● **Exercise requirements**:
Exact reproduction of all the data is needed.

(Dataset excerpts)
• • • • •

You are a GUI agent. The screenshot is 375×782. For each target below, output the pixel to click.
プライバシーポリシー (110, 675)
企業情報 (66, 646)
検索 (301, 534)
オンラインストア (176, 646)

• • • • •

● **Solution**:
You are a GUI agent. The screenshot is 375×782. For each target below, output the pixel to click.
プライバシーポリシー (110, 675)
企業情報 (66, 646)
検索 (301, 534)
オンラインストア (176, 646)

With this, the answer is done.